STATED GOAL: Lay out the stretch of lines below from the one containing "Select Сергій Скрипко's participant tile" through the one containing "coord(253,1156)" as a Markdown table with the columns Row and Line, numbering each row and skipping any blank lines.

EXERCISE INPUT:

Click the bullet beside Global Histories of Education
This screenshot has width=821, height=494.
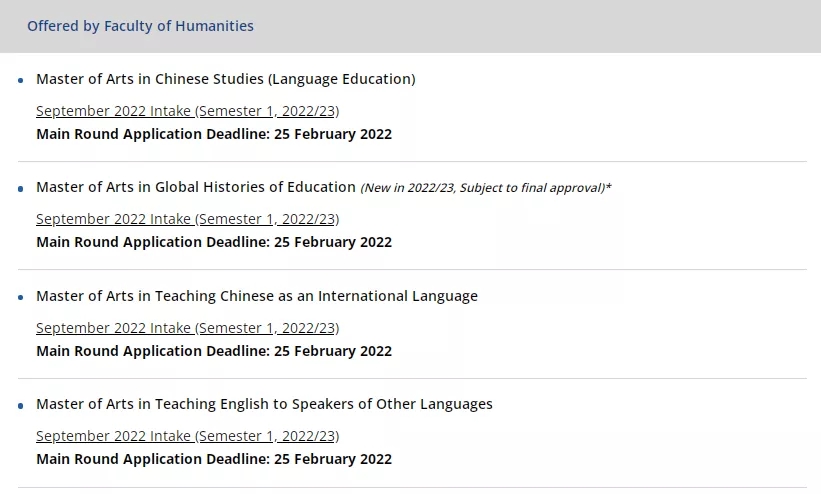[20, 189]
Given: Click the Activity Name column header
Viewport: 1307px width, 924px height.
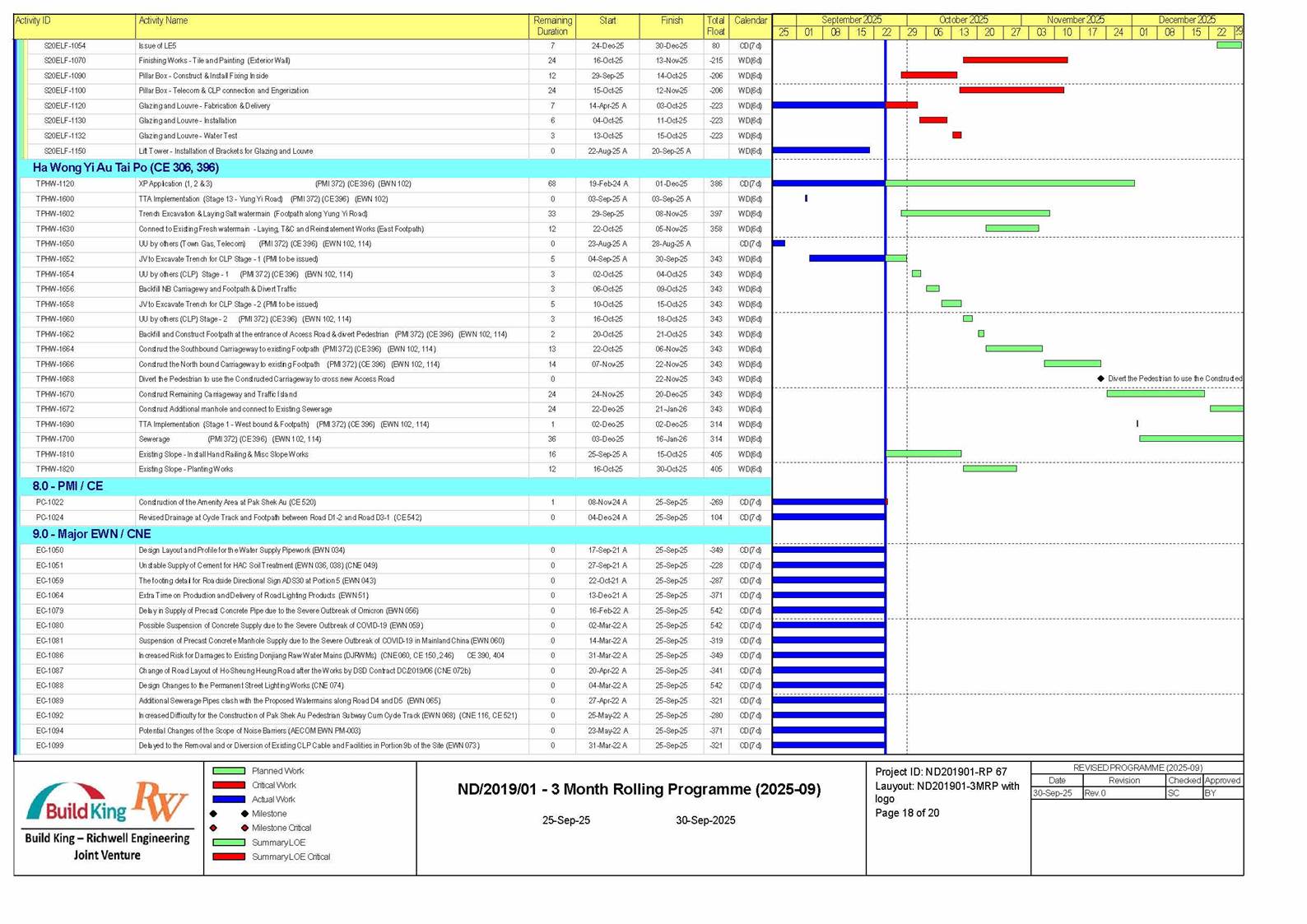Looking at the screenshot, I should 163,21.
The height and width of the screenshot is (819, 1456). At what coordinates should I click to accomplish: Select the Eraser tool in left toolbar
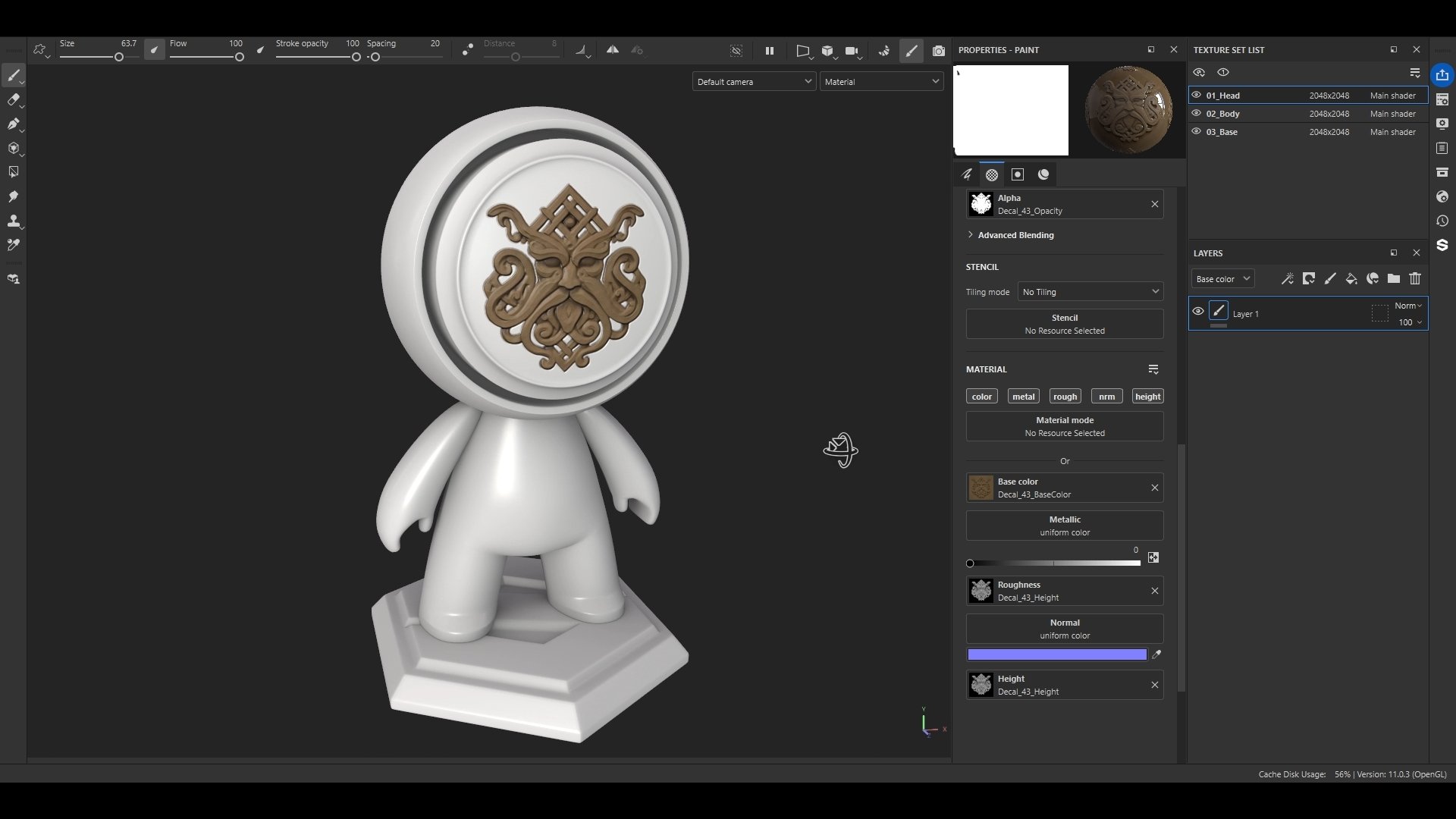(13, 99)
...
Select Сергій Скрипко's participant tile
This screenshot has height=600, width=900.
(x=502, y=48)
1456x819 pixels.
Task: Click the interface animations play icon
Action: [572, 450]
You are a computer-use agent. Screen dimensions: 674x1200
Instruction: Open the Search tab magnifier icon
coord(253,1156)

ANSWER IN FULL:
| Row | Line |
|---|---|
| 1 | Select Сергій Скрипко's participant tile |
| 2 | This screenshot has height=600, width=900. |
| 3 | (x=502, y=48) |
| 4 | 1456x819 pixels. |
| 5 | Task: Click the interface animations play icon |
| 6 | Action: [572, 450] |
| 7 | You are a computer-use agent. Screen dimensions: 674x1200 |
| 8 | Instruction: Open the Search tab magnifier icon |
| 9 | coord(253,1156) |